#### What you have to do
An exact reprint of every record below is required, with the pictures left out.
───── Records
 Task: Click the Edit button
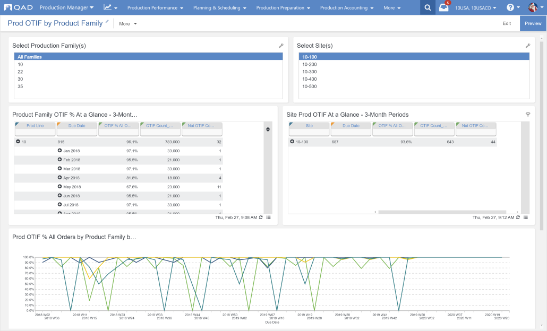507,23
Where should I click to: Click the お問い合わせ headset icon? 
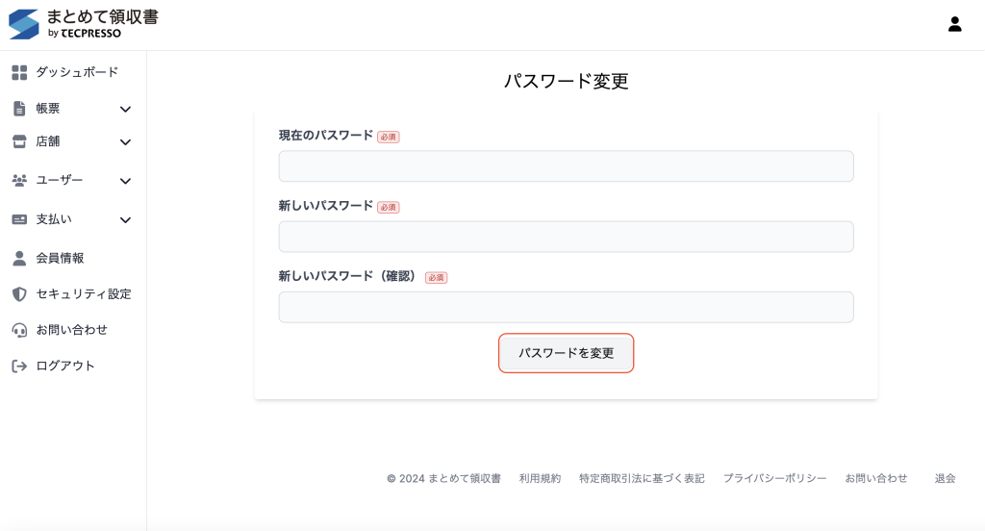(19, 330)
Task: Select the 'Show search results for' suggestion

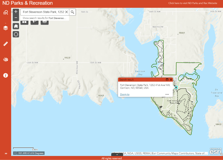Action: pyautogui.click(x=44, y=18)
──────────
#### Answer section
 Task: Click the Edit button
507,23
Where should I click to: Click the お問い合わせ headset icon? 
(19, 330)
Task: Select the 'Show search results for' suggestion

Action: pyautogui.click(x=44, y=18)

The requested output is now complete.